Once regarded as one of the most aggressive and difficult-to-treat forms of breast cancer, triple-negative breast cancer (TNBC) is gradually shedding its “negative” label, as research efforts are pointing to new therapeutic options for patients suffering from this tumour.

“TNBC was historically defined by what it lacks,” explains Giampaolo Bianchini, Associate Professor in Medical Oncology at Vita-Salute San Raffaele University and head of the breast oncology unit of the Medical Oncology department at IRCCS San Raffaele Hospital, and “referente ricerca" of the Comprehensive Cancer Center at IRCCS San Raffaele Hospital.

“It is negative for oestrogen receptors, progesterone receptors, and HER2 expression — which means that, for a long time, we had no targeted therapies to offer. Chemotherapy was our only option.”

A new landscape of treatment possibilities

This narrative has changed in recent years. Research has unveiled three major therapeutic pillars that are reshaping the management of TNBC:

• Immunotherapy
• PARP inhibitors
• Antibody-drug conjugates (ADCs)

Immunotherapy has become a cornerstone in the treatment of TNBC both in the early curative setting and in advanced disease with immune checkpoint inhibitors - drugs that unleash a T cell-mediated immune response against the tumor – being the most widely used type of immunotherapy.

When administered in combination with chemotherapy, it helps the immune system recognize and attack tumor cells more effectively.

“Different than melanoma or lung cancer, TNBC is not a highly mutated tumor” says Professor Bianchini. “This means that the immune response alone is not sufficient to effectively act against the tumor mass. This explains why we still need chemotherapy combined with immunotherapy to obtain more effective results”.
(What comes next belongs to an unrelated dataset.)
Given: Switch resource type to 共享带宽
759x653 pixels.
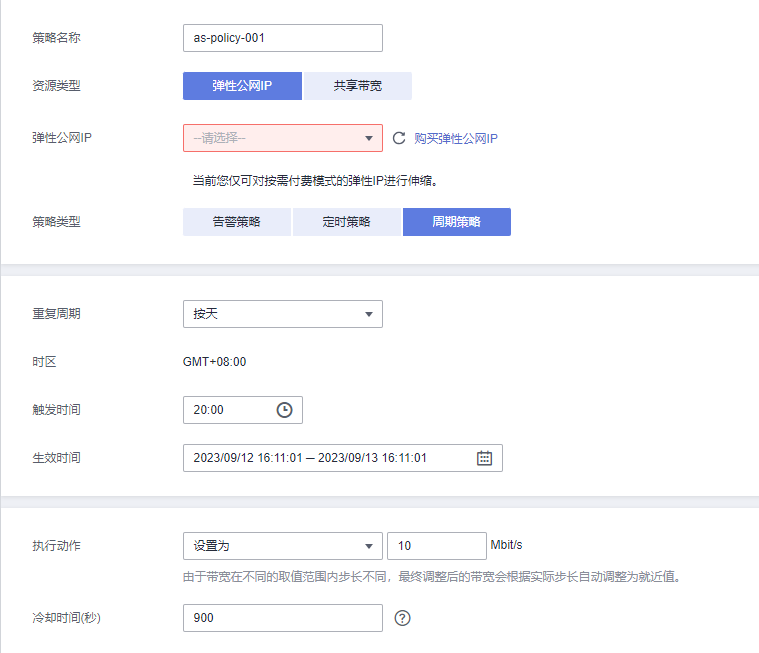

PARP inhibitors represent another powerful tool, specifically for patients that carry inherited mutations in BRCA1 and BRCA2 genes. Mutations in these two genes are associated with an increased likelihood of developing breast cancer.

“In addition, such mutations weaken DNA repair mechanisms in tumor cells, making them more vulnerable to the action of PARP inhibitors that normally interfere with those mechanisms. This offers a personalized approach for this group of patients that was unthinkable just a few years ago”, explains the professor.

The third innovation in the treatment of TNBC has come from antibody-drug conjugates, (ADCs), which couple a tumor-targeting antibody with a cytotoxic payload (i.e. a chemotherapeutic agent) via a stable chemical linker. This design allows the chemotherapy drug to be selectively delivered inside cancer cells and on nearby cells, attenuating the systemic exposure to the payload and reducing side effects compared to traditional chemotherapy.

From biology to clinical practice

The development of new treatments beyond chemotherapy is reshaping how health professionals are managing TNBC, but understanding the underlying tumor biology is still crucial to personalizing such therapies and making them more effective.

TNBC is indeed an ecosystem of cell intrinsic properties, such as genomic instability and mutational burden, and cell extrinsic properties that include the tumor microenvironment, the intricate ecosystem of immune and stromal cells that surrounds and interacts with the tumor.